GAA star Alan Kerins has raised more than €1 million to fund development in Zambia and has set up the Alan Kerins African Projects to continue this work. Michelle McDonaghreports
WHEN GALWAY sports star Alan Kerins decided to "take some time out" in 2005 and bring his skills as a physiotherapist to a centre for disabled children in Zambia, he never imagined how the experience would change his life.
Deeply moved by the depths of deprivation he witnessed in one of the poorest regions of Africa, Kerins promised to raise €5,000 to provide clean drinking water. Three years later, he has raised more than €1 million to fund a variety of development programmes in western Zambia and has set up the Alan Kerins African Projects to continue this work.
In January 2005, Kerins travelled to the town of Mongu in western Zambia with nothing more in mind than a short three-month stint as a voluntary physiotherapist in a local centre for physically disabled children.

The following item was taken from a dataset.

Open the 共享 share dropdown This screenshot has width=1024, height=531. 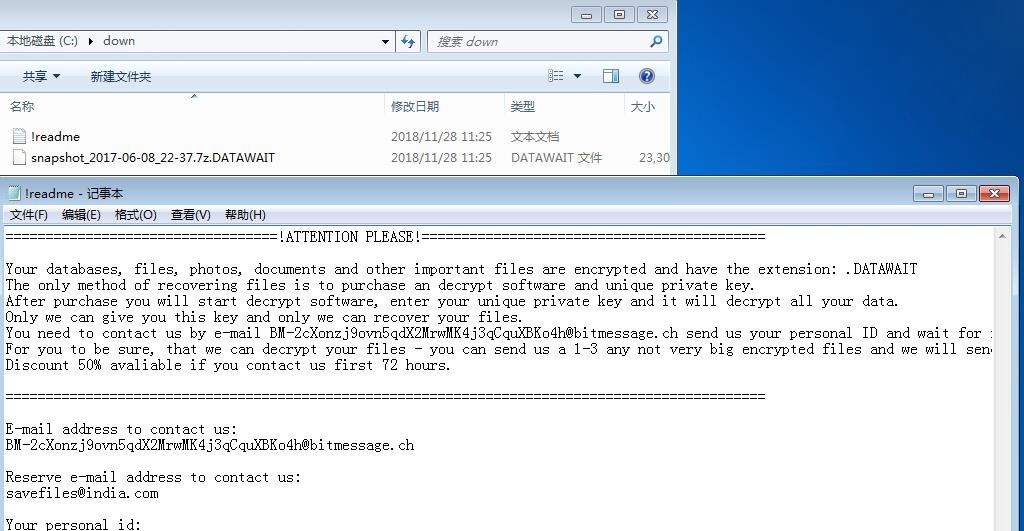pos(41,76)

He spent three months at the Cheshire Home for Physically Disabled Children run by Irish nun Sr Cathy Crawford and the Presentation Sisters in Mongu. The previous winter, Zambia had experienced its poorest rains in 77 years and drought threatened to ravage the area around Mongu, an area three times the size of Ireland perched out on the tip of the Kalahari Desert.
He recalls: "I didn't know what was ahead of me when I decided to go to Zambia, but what I saw has changed my outlook on life forever. I was dumb for the first few weeks observing and sharing the hardships that the Zambian people face 24 hours, seven days a week.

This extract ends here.